Glucose 6-phosphate dehydrogenase (G6PDH) from Leuconostoc mesenteroides catalyzes the oxidation of glucose-6-phosphate (G6P) to 6-phosphogluconate in the presence of NAD(P)+. This enzyme is part of a multistep synthetic pathway for the production of hydrogen from starch and water under mild conditions. The encapsulation of the enzyme in silica-based matrices should protect the enzyme from denaturation and serve as a first step in the development of silica-based matrices for the encapsulation of further enzymes required in the reaction system. This base formulation must be adapted to the corresponding enzyme. In this work the sol–gel method was used for the encapsulation of G6PDH in silica-gels prepared by different methods. The objective was to determine the approach which offers the highest enzymatic activity of G6PDH after encapsulation. Different routes based on alkoxysilanes, aqueous and ethylene glycol modified silanes as silica precursors were investigated.

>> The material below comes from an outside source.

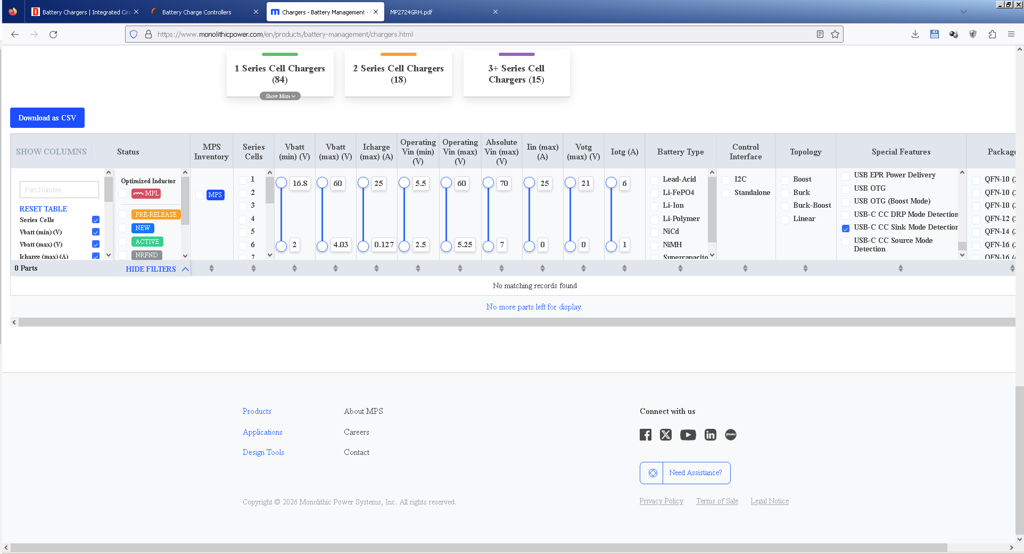Screen dimensions: 1024x554
Task: Click the RESET TABLE link
Action: 43,209
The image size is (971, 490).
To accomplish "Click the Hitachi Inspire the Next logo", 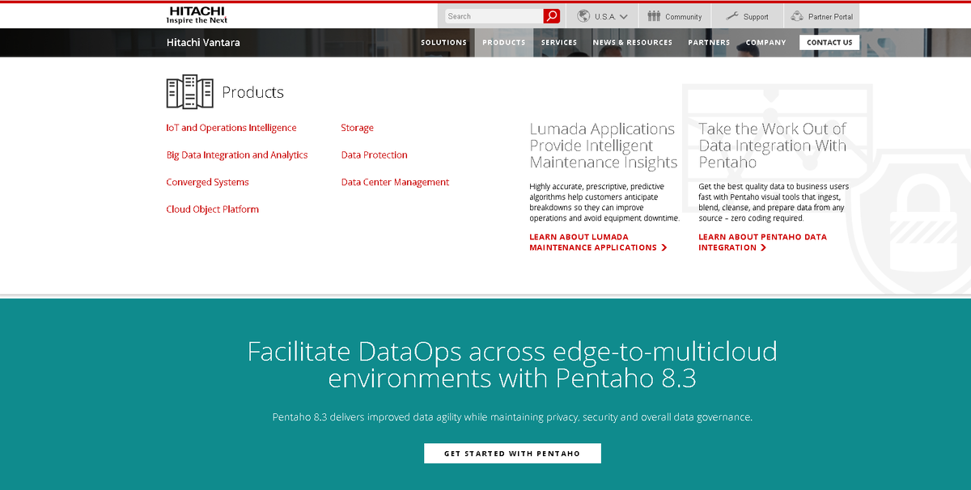I will (197, 15).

To validate the activity and stability of the encapsulated enzyme, a comparison to covalently immobilized G6PDH on amino functionalized particles via glutaraldehyde was carried out. The final goal of this project is to use the enzyme-doped gels in flow-through microreactor systems, where single or more reaction steps can be carried out in sequence. G6PDH is the first of the 13 enzymes which must be studied.